#### Information:

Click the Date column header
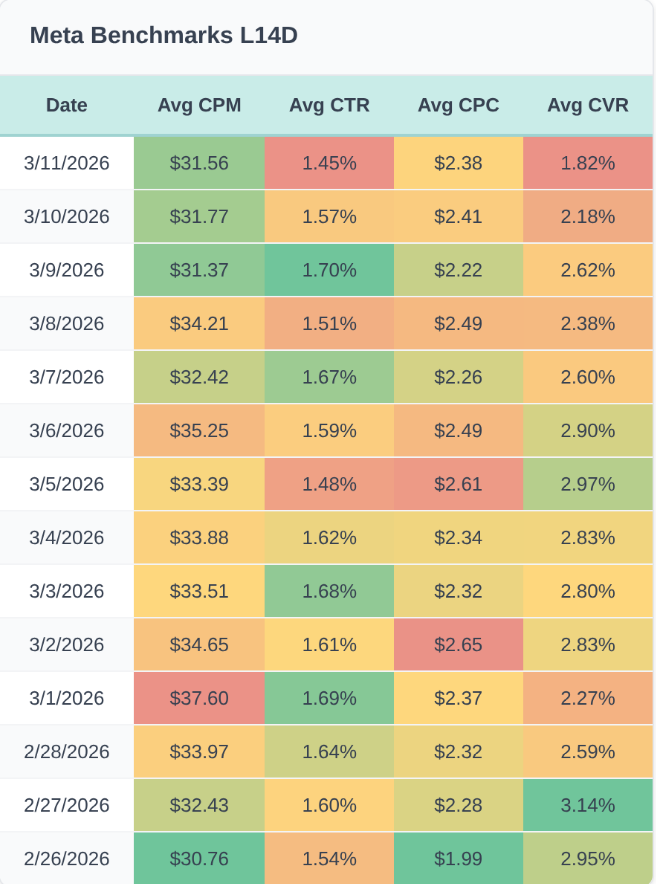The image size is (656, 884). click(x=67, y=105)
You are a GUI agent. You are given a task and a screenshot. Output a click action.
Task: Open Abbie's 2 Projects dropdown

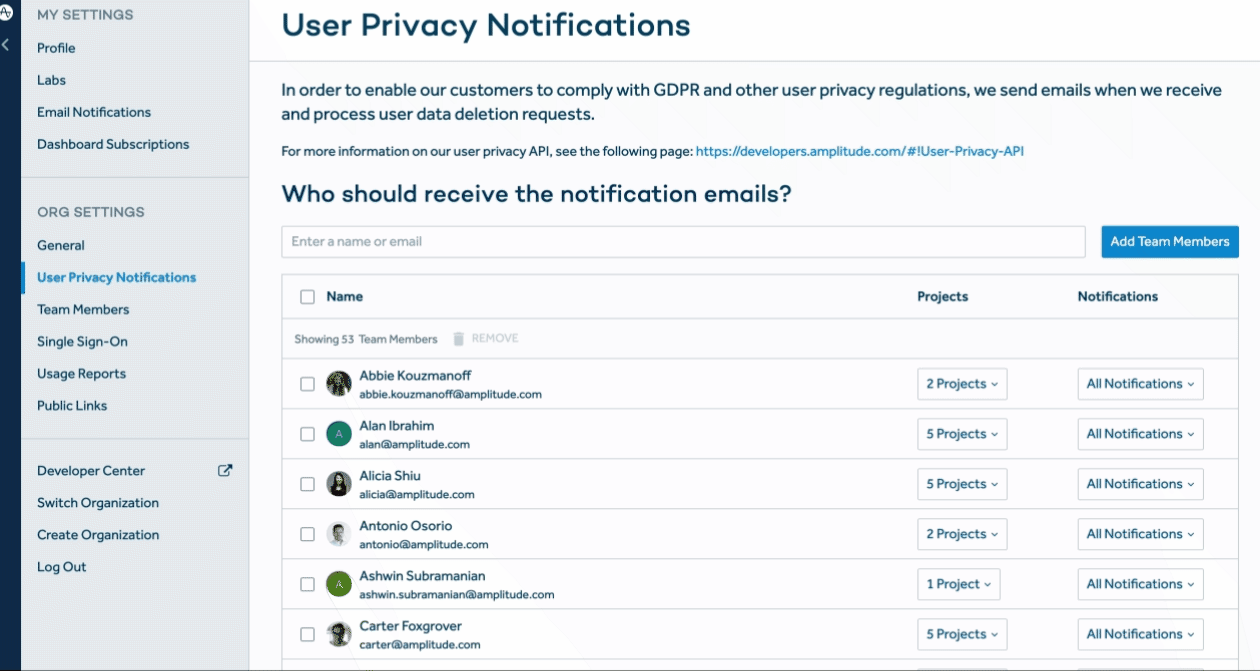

---

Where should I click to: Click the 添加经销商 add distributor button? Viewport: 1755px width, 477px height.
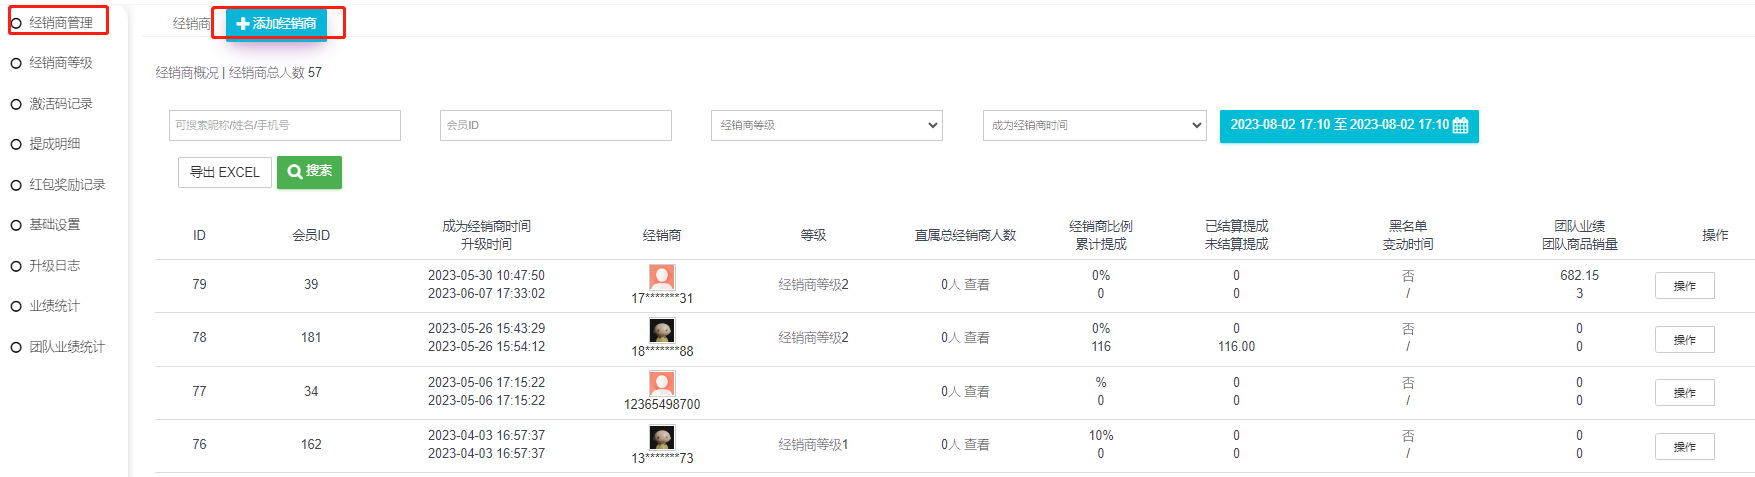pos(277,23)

#### The task:
Quote word for word only the lines above from the one containing "Click the Date column header" through the one containing "Task: Open Abbie's 2 Projects dropdown". Pictures stay out of your copy.

#### Solution for this task:
Click the Date column header
The image size is (656, 884). click(x=67, y=105)
You are a GUI agent. You are given a task and a screenshot. Output a click action.
Task: Open Abbie's 2 Projects dropdown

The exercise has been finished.